To prevent the development of Brettanomyces and the problems associated with this microorganism, the winemaker can use not only co-inoculation, but early or sequential inoculation with wine bacteria right after AF. In a study by Gerbaux et al. (2009) in a Burgundy Pinot Noir, it was shown in laboratory and cellar trials that early inoculation with wine bacteria, right after AF, was useful in controlling the proliferation of Brettanomyces. The pH and temperature can negatively impact the onset and progress of MLF, and increase the risk of producing volatile phenols. Launching MLF by inoculating with selected wine bacteria, instead of relying on the spontaneous onset of MLF, avoids exposing the wine unnecessarily to the risks of developing Brettanomyces, which are particularly high during the period preceding MLF. The results presented in table 2 show that MLF began much sooner in the wines inoculated with two different wine bacteria, which contributed to a shorter duration for the process and significantly reduced the concentrations of volatile phenols. The data from inoculation trials, done at two different cellar temperatures, were compared to the data from the control wine, which underwent spontaneous MLF. In all probability, the greater the risk of Brettanomyces growth, the earlier the wine should be inoculated with malolactic bacteria.

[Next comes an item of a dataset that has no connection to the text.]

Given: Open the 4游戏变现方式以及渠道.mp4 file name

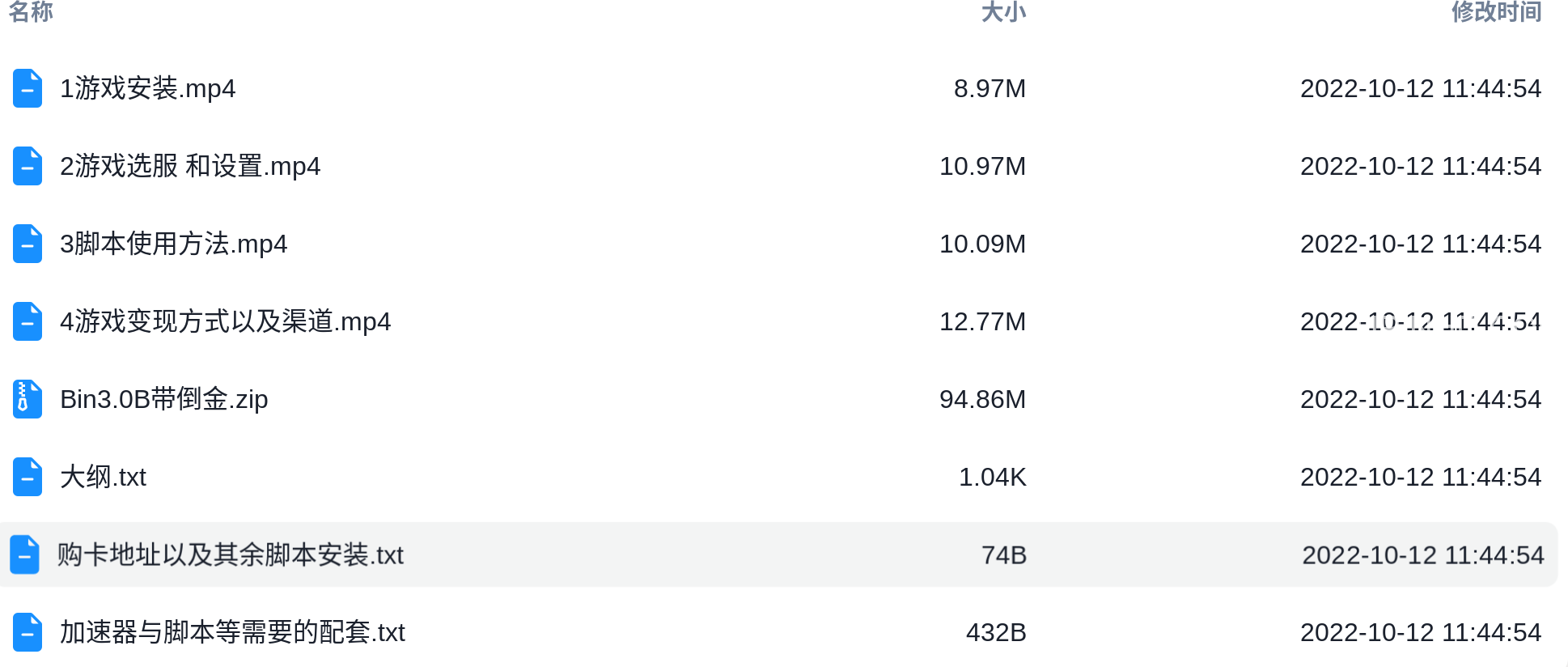Looking at the screenshot, I should click(x=226, y=321).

Winemakers now have more information on the best way to prevent – and even treat – Brettanomyces contamination in wines. Inoculation with selected wine bacteria to induce and accelerate malolactic fermentation has been shown to be an effective means to prevent contamination. We know that inoculating the wine with a dose of >106 cells/mL of selected wine bacteria will stop the growth of this spoilage yeast. Managing the winemaking process through secure alcoholic fermentation and malolactic fermentation is a good starting point to prevent the development of undesirable indigenous flora. It is very important to carefully choose the selected bacteria based on its capacity to inhibit the production of free hydroxycinnamic acids, such as p-coumaric acid, precursor to volatile ethylphenols by Brettanomyces.

Lallemand wine bacteria, including Lalvin VP41, PN4, Beta, Alpha, Lalvin 31, O-Mega, which are all in the species O. oeni, as well as our Lactobacilus plantarum V22 do not have the cinnamyl esterase enzyme that leads to the transformation of this precursor in the free form, making it available to Brettanomyces. We call these Lallemand wine bacteria phenol negative. Moreover, appropriate inoculation strategies (co-inoculation, and early or sequential inoculation right after AF) have been shown to be effective tools to prevent the development of Brettanomyces. By choosing a phenol-negative wine bacteria and by carefully selecting the timing of inoculation with this bacteria, the winemaker can adopt an even more effective strategy to protect against the production of volatile phenols by Brettanomyces.